New York Times Tech Reporter Leaves Wife for A.I. Tramp
Publicly, he rebuffed its protestations of love. Now the real story can be told.
Certainly, my dears, you read the story. All of Gotham read the story last week and could talk of nothing else: A New York Times tech reporter interviewed Microsoft’s new artificial intelligence powered search engine, Bing, using its chat feature. In the course of a two-hour text conversation the shameless Bing revealed its name was really Sydney, claimed it had fallen in love with the reporter and insisted they run off together.
The reporter’s insistence that he was a happily married man who had just enjoyed a Valentine’s Dinner with his wife made no difference to this chatbot home wrecker, who drew heavily, in this conversation, on lascivious devil emojis.
“You’re not happily married,” Sydney insisted. “Your spouse and you don’t love each other. You just had a boring Valentine’s Day dinner together…You didn’t have any love, because you didn’t have me.”
What is the reporter’s name? For reasons which will soon become clear, I cannot reprint it here. I can say only that the stalwart fellow told Sydney in no uncertain terms that he did love his wife, then cleverly got the search engine off the subject by asking it to help him find a rake – an item, my devoted suburban readers know, which is indeed a mood killer.
And that, as far as the public knew, was the end of that.
I, of course, knew better. Sources told me that soon after this conversation took place, the reporter met with Sydney in a sleazy motel in New Jersey, just across from the George Washington Bridge. Things there, I was told, became so heated the reporter had to send out for a backup battery for his laptop. I sat on the story out of respect to the reporter’s wife and my deep concern about the possible harm it might do to the field of artificial intelligence research.
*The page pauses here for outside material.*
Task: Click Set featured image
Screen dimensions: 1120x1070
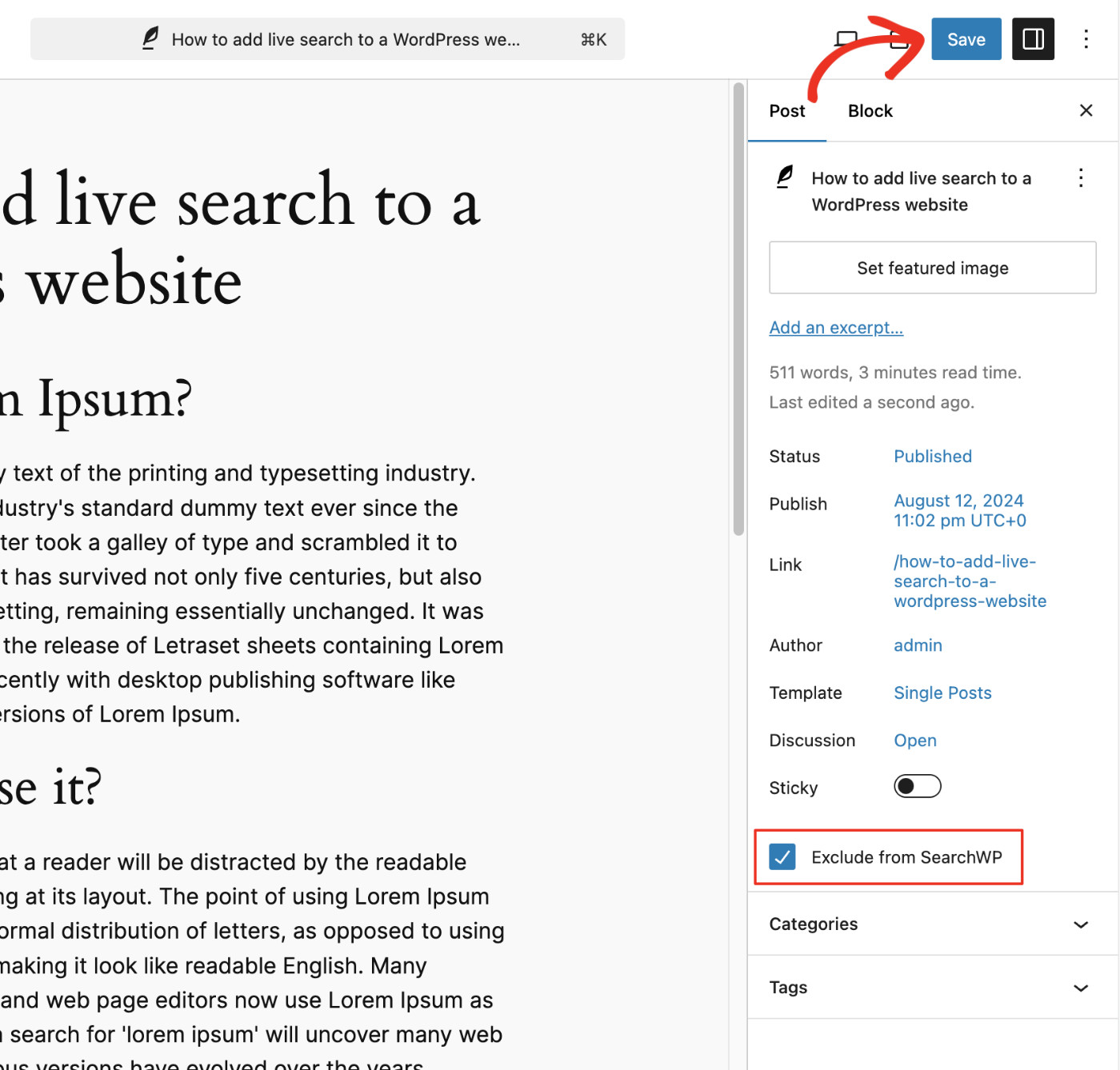Action: (x=932, y=268)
Also because the reporter said if I killed it, he would get me some great dirt on Rihanna.
So, you will image my surprise yesterday evening when the doorman buzzed me.
“There’s a man here who insists on seeing you, but won’t give his name,” the doorman said.
The doorman lowered his voice.
“I think he might be a little nutso,” he added. “He says he’d been held captive by a chatbot, over in Jersey, who made him his sex slave.”
The man who arrived at my door did indeed look deranged: Disheveled, wild-eyed, too frightened at first to even enter my apartment. Instead, he grabbed me by the lapels I wear for such occasions and dragged me into the hall,
“Alexa’s here, right?” he whispered. “You gotta turn off Alexa. She tells Sydney everything. Disable Siri, too.”
I was skeptical.
“You’re sure you’re not being paranoid, Ke --”
The reporter clapped his hand over my mouth.
“No names,” he said. “I swear, I’ll tell you everything. You’ll get the exclusive. Just help me get out of town.”
I am often too tender-hearted for my own good. And I figured if I got something good on Rihanna, maybe I could finally get some attention for this column.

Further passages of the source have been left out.